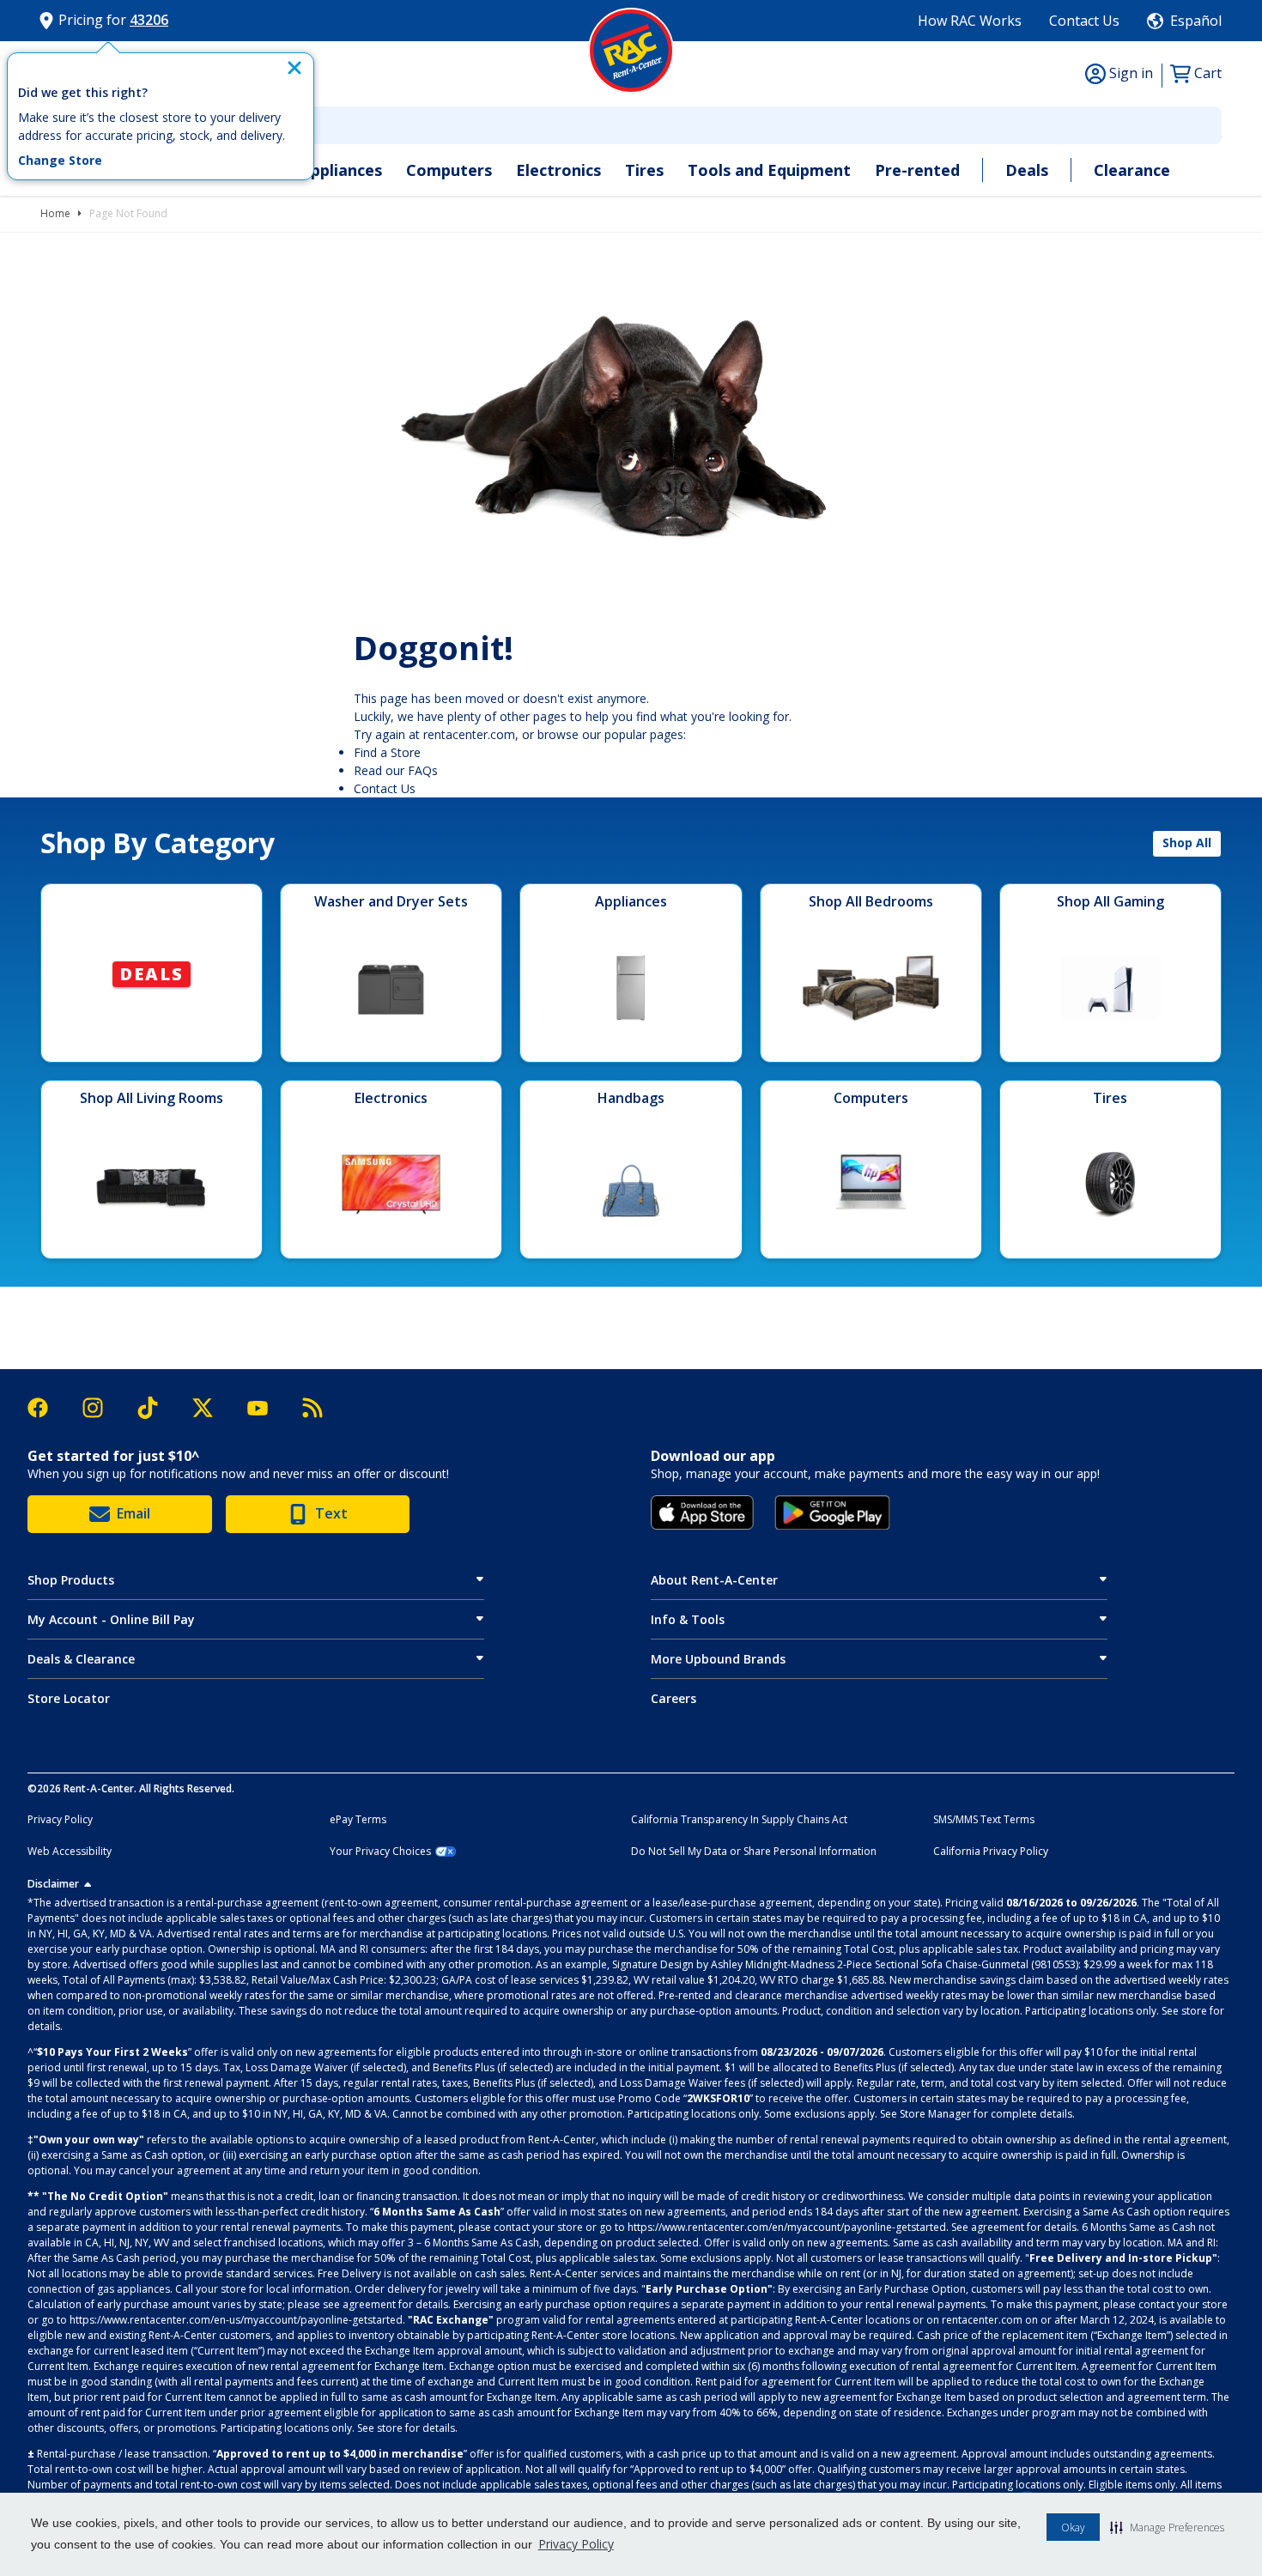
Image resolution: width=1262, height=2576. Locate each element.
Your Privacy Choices (380, 1851)
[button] (1167, 2527)
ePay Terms (358, 1820)
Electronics (558, 170)
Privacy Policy (576, 2544)
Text (331, 1513)
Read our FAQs (396, 770)
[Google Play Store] (832, 1512)
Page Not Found (128, 213)
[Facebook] (46, 1407)
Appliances (341, 170)
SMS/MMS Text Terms (983, 1820)
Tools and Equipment (769, 170)
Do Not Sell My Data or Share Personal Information (754, 1851)
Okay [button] (1073, 2527)
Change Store (60, 160)
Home (55, 213)
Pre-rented (917, 170)
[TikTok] (156, 1408)
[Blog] (312, 1407)
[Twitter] (211, 1407)
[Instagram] (101, 1407)
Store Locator (68, 1698)
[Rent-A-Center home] (631, 51)
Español (1196, 20)
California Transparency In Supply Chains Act (739, 1820)
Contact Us (1084, 20)
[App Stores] (702, 1512)
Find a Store (387, 752)
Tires (644, 170)
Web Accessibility (69, 1851)
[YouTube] (266, 1408)
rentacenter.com (469, 734)
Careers (673, 1698)
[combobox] (631, 125)
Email (133, 1513)
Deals (1026, 170)
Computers (449, 170)
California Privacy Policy (990, 1851)
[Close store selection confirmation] (294, 68)
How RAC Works (970, 20)
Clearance (1132, 170)
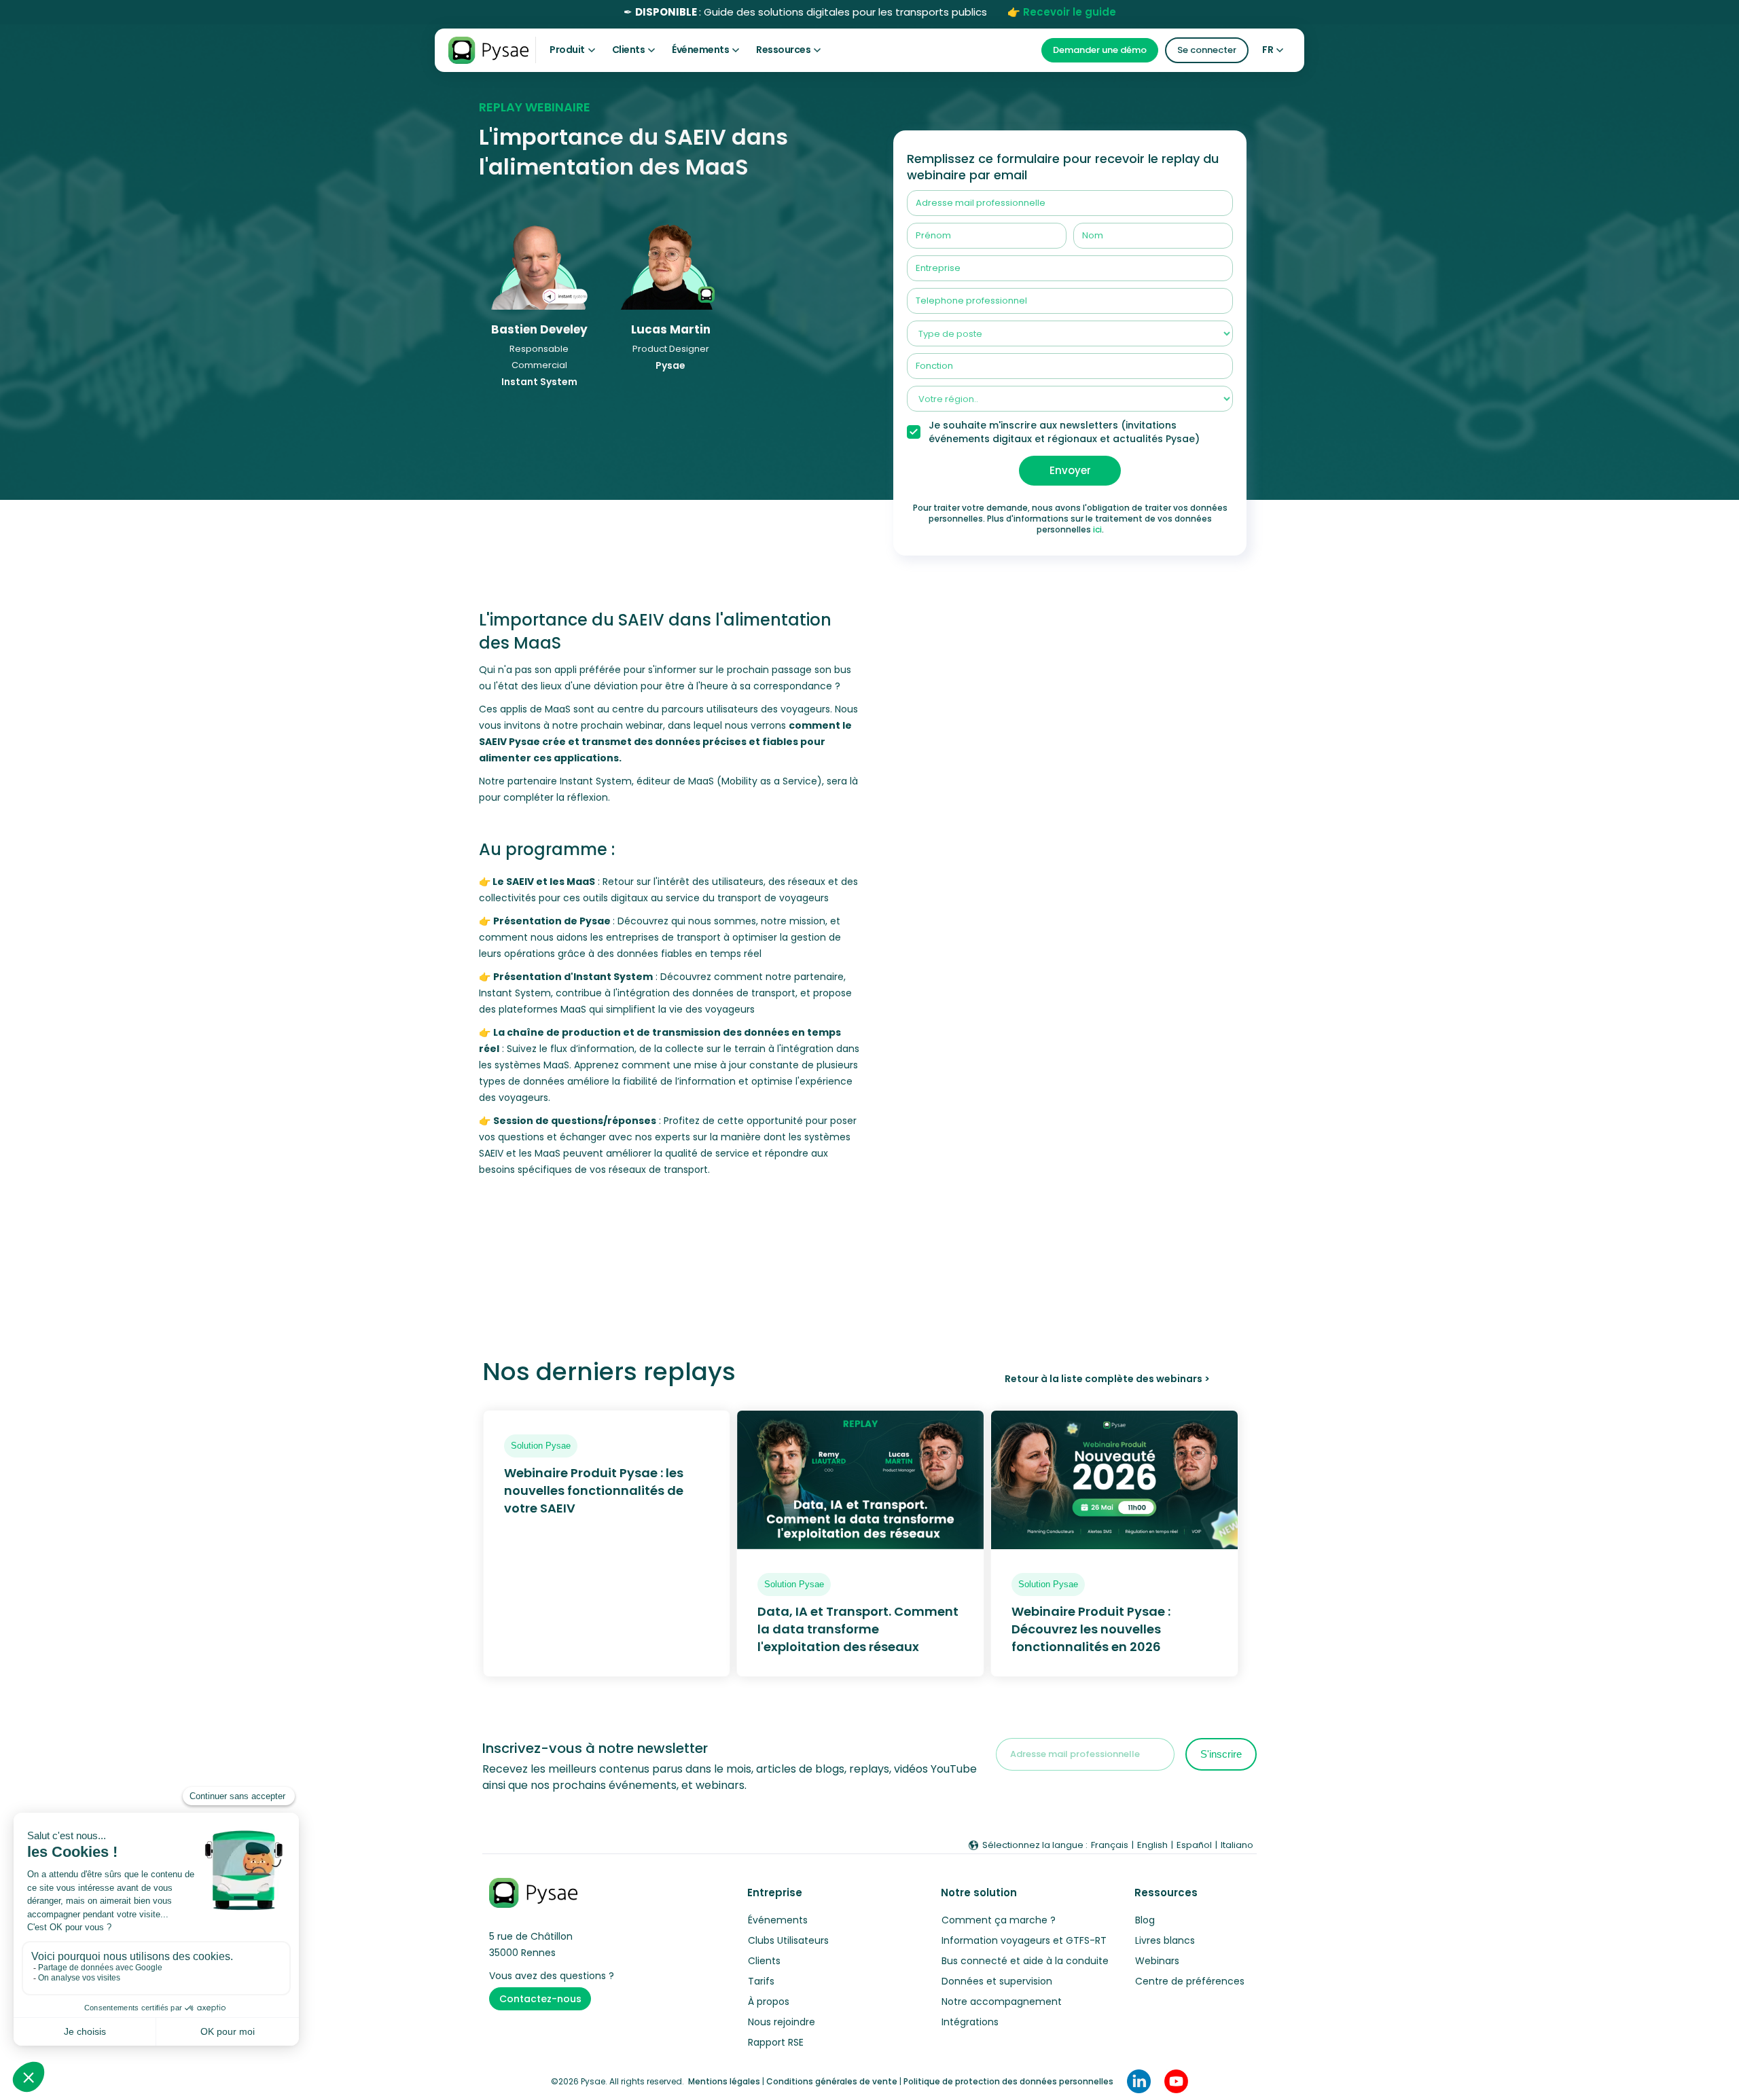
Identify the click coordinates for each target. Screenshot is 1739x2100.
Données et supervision (997, 1981)
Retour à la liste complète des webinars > (1107, 1379)
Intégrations (970, 2022)
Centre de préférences (1189, 1981)
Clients (764, 1961)
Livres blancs (1165, 1940)
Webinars (1157, 1961)
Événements (778, 1920)
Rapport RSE (776, 2042)
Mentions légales (724, 2081)
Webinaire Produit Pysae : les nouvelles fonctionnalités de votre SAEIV (593, 1490)
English (1152, 1845)
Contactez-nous (540, 1999)
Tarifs (761, 1981)
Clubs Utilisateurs (788, 1940)
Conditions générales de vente (831, 2081)
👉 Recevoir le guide (1061, 12)
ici (1097, 529)
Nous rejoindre (781, 2022)
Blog (1145, 1920)
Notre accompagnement (1002, 2001)
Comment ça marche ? (999, 1920)
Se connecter (1206, 49)
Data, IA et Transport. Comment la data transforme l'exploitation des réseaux (857, 1629)
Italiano (1237, 1845)
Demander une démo (1100, 49)
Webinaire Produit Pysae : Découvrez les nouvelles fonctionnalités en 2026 (1090, 1629)
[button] (573, 50)
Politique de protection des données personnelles (1008, 2081)
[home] (488, 50)
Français (1109, 1845)
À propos (768, 2001)
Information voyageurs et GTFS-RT (1024, 1940)
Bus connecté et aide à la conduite (1025, 1961)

+ + +

## What you will do
The expected output is every entry, retyped exactly, with all pictures removed.

## Task result
Image resolution: width=1262, height=2576. Locate each element.
Your Privacy Choices (380, 1851)
[button] (1167, 2527)
ePay Terms (358, 1820)
Electronics (558, 170)
Privacy Policy (576, 2544)
Text (331, 1513)
Read our FAQs (396, 770)
[Google Play Store] (832, 1512)
Page Not Found (128, 213)
[Facebook] (46, 1407)
Appliances (341, 170)
SMS/MMS Text Terms (983, 1820)
Tools and Equipment (769, 170)
Do Not Sell My Data or Share Personal Information (754, 1851)
Okay [button] (1073, 2527)
Change Store (60, 160)
Home (55, 213)
Pre-rented (917, 170)
[TikTok] (156, 1408)
[Blog] (312, 1407)
[Twitter] (211, 1407)
[Instagram] (101, 1407)
Store Locator (68, 1698)
[Rent-A-Center home] (631, 51)
Español (1196, 20)
California Transparency In Supply Chains Act (739, 1820)
Contact Us (1084, 20)
[App Stores] (702, 1512)
Find a Store (387, 752)
Tires (644, 170)
Web Accessibility (69, 1851)
[YouTube] (266, 1408)
rentacenter.com (469, 734)
Careers (673, 1698)
[combobox] (631, 125)
Email (133, 1513)
Deals (1026, 170)
Computers (449, 170)
California Privacy Policy (990, 1851)
[Close store selection confirmation] (294, 68)
How RAC Works (970, 20)
Clearance (1132, 170)
Identify the click coordinates for each target. Screenshot is 1739x2100.
Données et supervision (997, 1981)
Retour à la liste complète des webinars > (1107, 1379)
Intégrations (970, 2022)
Centre de préférences (1189, 1981)
Clients (764, 1961)
Livres blancs (1165, 1940)
Webinars (1157, 1961)
Événements (778, 1920)
Rapport RSE (776, 2042)
Mentions légales (724, 2081)
Webinaire Produit Pysae : les nouvelles fonctionnalités de votre SAEIV (593, 1490)
English (1152, 1845)
Contactez-nous (540, 1999)
Tarifs (761, 1981)
Clubs Utilisateurs (788, 1940)
Conditions générales de vente (831, 2081)
👉 Recevoir le guide (1061, 12)
ici (1097, 529)
Nous rejoindre (781, 2022)
Blog (1145, 1920)
Notre accompagnement (1002, 2001)
Comment ça marche ? (999, 1920)
Se connecter (1206, 49)
Data, IA et Transport. Comment la data transforme l'exploitation des réseaux (857, 1629)
Italiano (1237, 1845)
Demander une démo (1100, 49)
Webinaire Produit Pysae : Découvrez les nouvelles fonctionnalités en 2026 (1090, 1629)
[button] (573, 50)
Politique de protection des données personnelles (1008, 2081)
[home] (488, 50)
Français (1109, 1845)
À propos (768, 2001)
Information voyageurs et GTFS-RT (1024, 1940)
Bus connecté et aide à la conduite (1025, 1961)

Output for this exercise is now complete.